None of the proposals above are popular with service members or retirees, but the increase to TRICARE Prime enrollment fees seems particularly to have struck a nerve; it’s hard not to notice that $2,048 is nearly four times the current family enrollment fee for the highest-paid retirees.
In its overview, the DoD introduces its Military Health System (MHS) provisions by explaining that the system, which now covers 9.6 million beneficiaries, costs more than twice as much as the $19 billion spent in FY 2001 – the FY 2013 request calls for $48.7 billion.
“To address these rapidly rising costs,” the document states, “the Department has taken a comprehensive look at all facets of the MHS health care model – emphasizing the need to balance the number one priority of continuing to provide the highest quality care and service, while ensuring fiscally responsible management for long-term sustainment of the MHS benefit.”

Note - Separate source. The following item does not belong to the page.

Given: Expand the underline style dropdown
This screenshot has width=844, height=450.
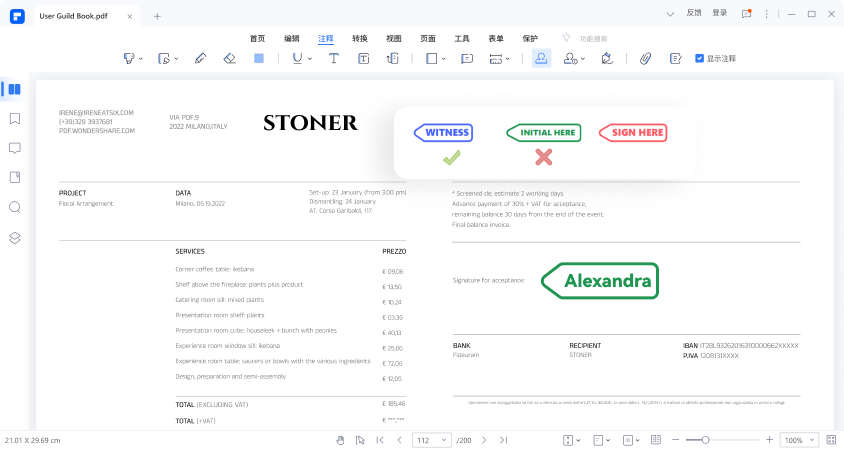Looking at the screenshot, I should click(309, 60).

To analysts both inside and outside government, however, the government-borne health care costs of military retirees under 65 – most of whom are working second careers in a civilian sector – have been a focus for reform. Because TRICARE fees remained frozen for fifteen years after the program was created in 1996, while health insurance premiums for families soared, most of these working military retirees, understandably, chose to stay with TRICARE Prime rather than enroll with their private employer – thereby shifting cost increases onto the Department of Defense, which has had to devote an ever-increasing portion of its budget to cover these health care costs.

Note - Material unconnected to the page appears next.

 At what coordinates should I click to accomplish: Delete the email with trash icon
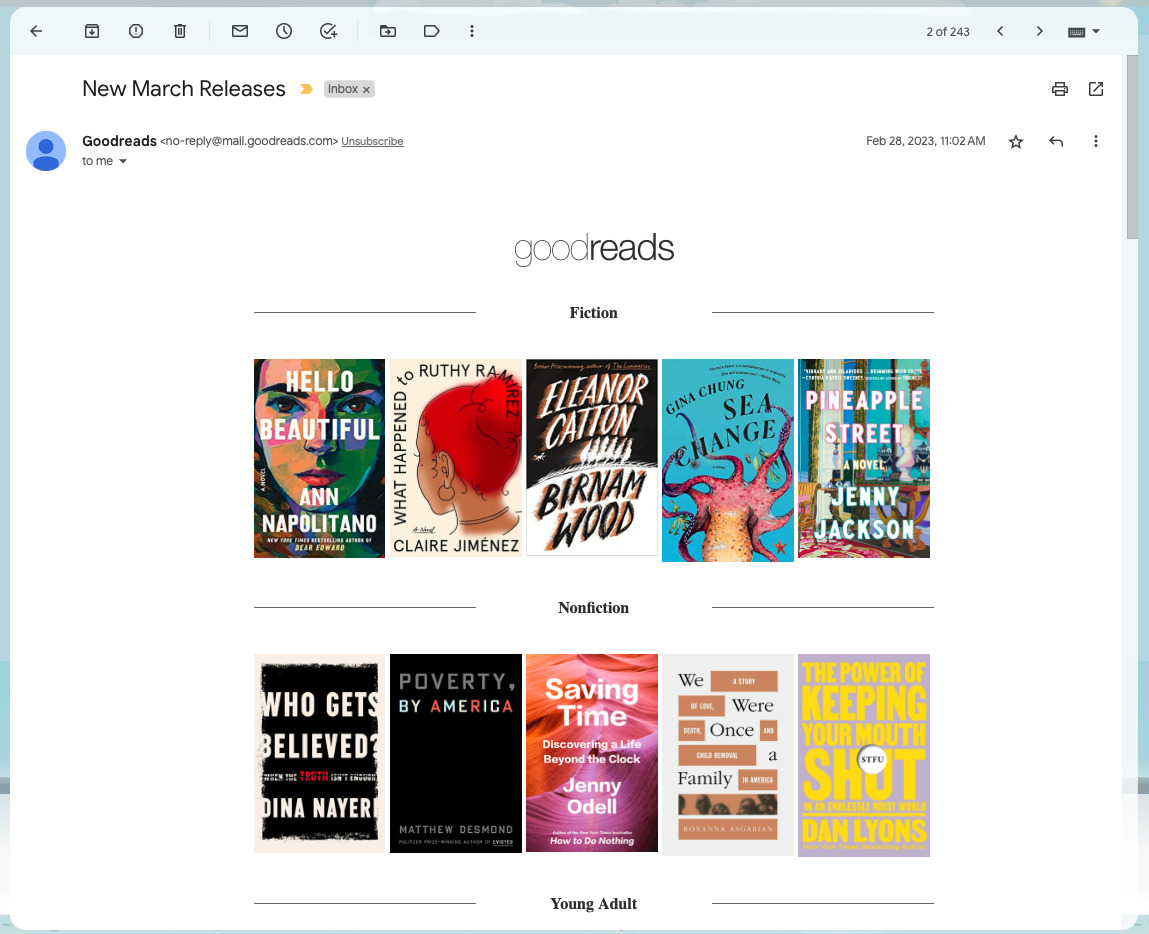180,31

The Pentagon’s proposal to shift some of those costs back – about $13 billion over the next five years – would constitute a sizeable change. $2,048 is real money, but the Pentagon is betting that it can be borne my military retirees who are earning at least $45,179 in retirement pay – and most of whom, in addition to that pay, are earning another salary. Four times greater than the current annual enrollment fee is still less than half what the average American family pays in annual health insurance premiums – $4,728 in 2011, according to the annual index compiled by Milliman, an international actuarial and consulting firm. The annual fee paid by retirees in the lowest income bracket, $0-$22,589 annually, will be a more modest $893.

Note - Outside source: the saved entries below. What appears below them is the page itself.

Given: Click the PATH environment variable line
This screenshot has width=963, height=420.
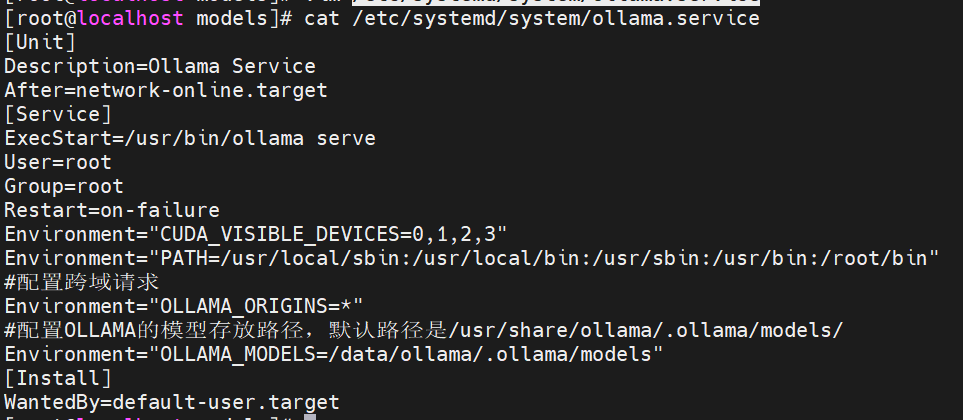Looking at the screenshot, I should (x=472, y=258).
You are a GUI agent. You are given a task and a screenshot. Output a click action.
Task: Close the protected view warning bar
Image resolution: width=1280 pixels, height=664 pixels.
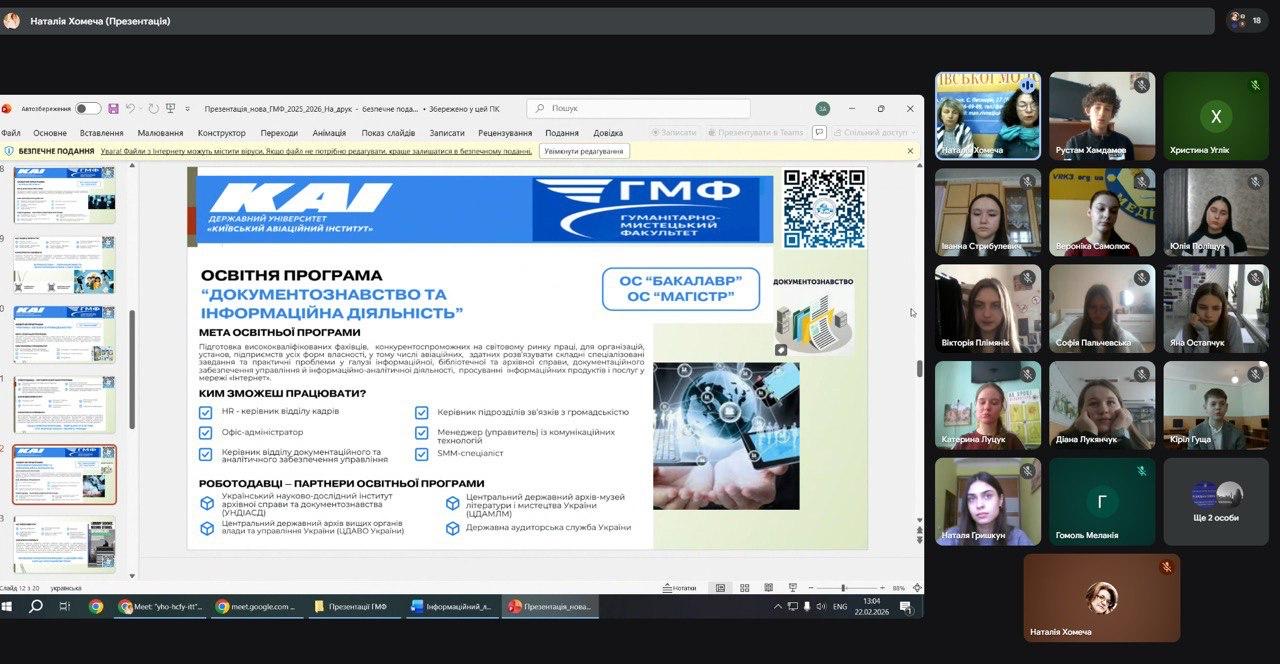pos(910,151)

In a release soon after the budget was revealed on Feb. 13, Vice Adm. Norb Ryan, Jr. (USN-Ret.), president of the Military Officers Association of America, made it clear that his organization considered such a comparison between military health coverage and its private-sector counterpart a false equivalence.
“Throughout a service career,” Ryan said, “military people have been told that their decades of service and sacrifice constitute the steep up-front premium that will earn them military health coverage in retirement. Now, after the fact, they’re proposing to change a service-based program to a need-based system that may be appropriate for welfare recipients, but is a gross insult to those who already have completed decades of service to their country.”
The battle lines are drawn, and it’s still early in an election-year budget fight that’s certain to last well into the next fiscal year.